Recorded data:
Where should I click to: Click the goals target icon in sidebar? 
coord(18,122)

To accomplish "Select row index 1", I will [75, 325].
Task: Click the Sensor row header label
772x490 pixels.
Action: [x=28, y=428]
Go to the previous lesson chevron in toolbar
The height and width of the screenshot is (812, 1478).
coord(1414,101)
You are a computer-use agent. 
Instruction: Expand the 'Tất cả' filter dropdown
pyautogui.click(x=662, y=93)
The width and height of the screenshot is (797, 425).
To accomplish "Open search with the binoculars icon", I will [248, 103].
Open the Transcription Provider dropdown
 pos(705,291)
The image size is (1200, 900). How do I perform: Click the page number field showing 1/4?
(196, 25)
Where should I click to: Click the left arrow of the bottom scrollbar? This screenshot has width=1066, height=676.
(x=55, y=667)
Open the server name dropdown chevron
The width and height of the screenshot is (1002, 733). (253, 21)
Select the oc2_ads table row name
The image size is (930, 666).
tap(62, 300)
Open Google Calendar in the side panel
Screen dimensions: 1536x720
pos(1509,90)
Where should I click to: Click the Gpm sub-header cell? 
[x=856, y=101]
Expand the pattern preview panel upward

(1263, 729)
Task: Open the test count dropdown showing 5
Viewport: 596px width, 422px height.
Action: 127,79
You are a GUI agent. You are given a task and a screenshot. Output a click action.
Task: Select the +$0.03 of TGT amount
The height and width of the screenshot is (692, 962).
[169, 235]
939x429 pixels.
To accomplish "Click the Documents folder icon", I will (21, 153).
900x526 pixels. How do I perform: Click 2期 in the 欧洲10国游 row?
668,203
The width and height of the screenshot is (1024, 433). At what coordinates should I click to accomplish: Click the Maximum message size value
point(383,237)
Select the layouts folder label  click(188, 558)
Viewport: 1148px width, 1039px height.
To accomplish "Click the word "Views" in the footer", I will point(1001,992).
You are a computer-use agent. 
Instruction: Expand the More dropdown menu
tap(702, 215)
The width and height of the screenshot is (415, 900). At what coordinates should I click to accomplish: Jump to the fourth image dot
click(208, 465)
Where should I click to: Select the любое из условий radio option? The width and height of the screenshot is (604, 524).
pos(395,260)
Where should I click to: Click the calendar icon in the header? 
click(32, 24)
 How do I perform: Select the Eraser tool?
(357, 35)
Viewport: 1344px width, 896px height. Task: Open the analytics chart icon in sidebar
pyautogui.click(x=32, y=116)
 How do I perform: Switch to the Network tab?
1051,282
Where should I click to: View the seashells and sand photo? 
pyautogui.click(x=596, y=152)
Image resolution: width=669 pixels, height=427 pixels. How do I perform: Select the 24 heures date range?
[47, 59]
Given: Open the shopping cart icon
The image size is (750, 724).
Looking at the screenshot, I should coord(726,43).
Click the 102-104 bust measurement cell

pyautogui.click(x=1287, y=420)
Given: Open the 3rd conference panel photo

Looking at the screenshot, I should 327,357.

ASSIGNMENT —
Using the records above, work out how many lines hold the string "folder"; answer with that number alone.

WORKED SOLUTION —
2